Yes, nostalgic “Migration Art” exhibits can seem sad and tragic, but underneath there is hope; the reality of the migrant’s journey is empowering. Being a migrant myself, I look at positive pieces and see nothing more than what Americans want to believe our experiences are. Pessimistic murals have allowed me to see my struggles and embrace what I have lost. They have shown me that I do not only belong here, but that I am worthy of it. I believe that these pieces acknowledge our pain, but do not dismiss the good things about our “travels.”

 

Truthfully, it is hard to talk about the many problems faced by migrants if all we are shown in art is the pleasing and heartened perspective of migration. We need to break away from these pieces that are optimistic and elaborate more on cheerless and cloudy depictions that convey a holistic understanding of migration.

 

While Minjarez’s work is amazing and necessary to study, it lacks aspects of the migration process that are too critical to leave out. Nonetheless, the Horizontes Project has recently introduced the Color Line Exhibition. As described on their website, this piece “will feature thirty (30) photo portraits, audio and video interviews of North Wichita neighborhood residents…[which are] living examples of a historic and systemic lack of access to resources necessary to grow.” I believe this exhibition will produce a variety of emotions from the viewers. Some might be negative, others more positive, but they should illustrate Wichita’s migrants’ shared grievance, which can help us initiate the conversations we so desperately need to have.

 

With the help of nostalgic art pieces, Wichitans and Americans all-around can view how hard the reality of the migrant is and how much they have fought to be here. Or in the words of Ban Ki-Moon, they can comprehend that “migration is an expression of the human aspiration for dignity, safety and a better future. And it is part of the social fabric, part of our very make-up as a human family."

 

Works Cited

Catalano, Bruno. The Author Features a Series of Sculptures, One of Which Is Officially Names Le Grand Van Gogh. Sculpture Bruno Catalano. Accessed 2021. https://brunocatalano.com/sculpture-bronze/sculpture-en-bronze-bruno-cat... e=1.
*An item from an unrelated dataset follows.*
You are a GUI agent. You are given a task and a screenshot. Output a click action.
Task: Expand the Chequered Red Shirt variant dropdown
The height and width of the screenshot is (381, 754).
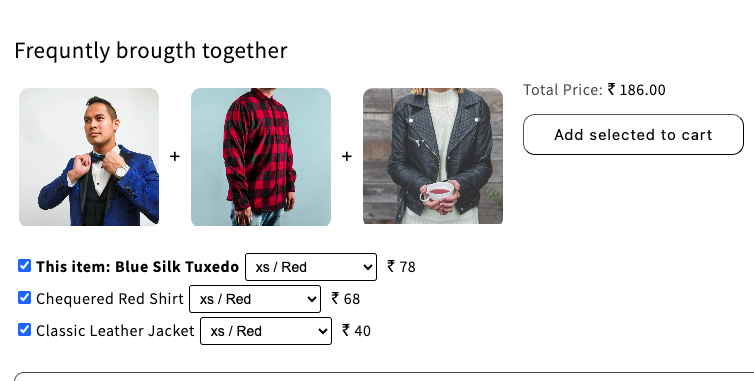click(255, 299)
“Horizontes in Photos.” Chung Report , January 17, 2019. https://thechungreport.com/horizontes-in-photos/.

“Marginally Invisible.” Wichita State University. Accessed February 1, 2021. https://somos.wichita.edu/en/marginally-invisible/.

Minjarez, Armando, and Kylie Brown. “The Color Line.” HORIZONTES. Accessed February 1, 2021. https://www.horizontes-project.com/the-color-line/">http://www.horizontes-project.com/the-color-line/">www.horizontes-project.com/the-color-line/.

Minjarez, Armando. Immigration Is Beautiful Mural. 2014.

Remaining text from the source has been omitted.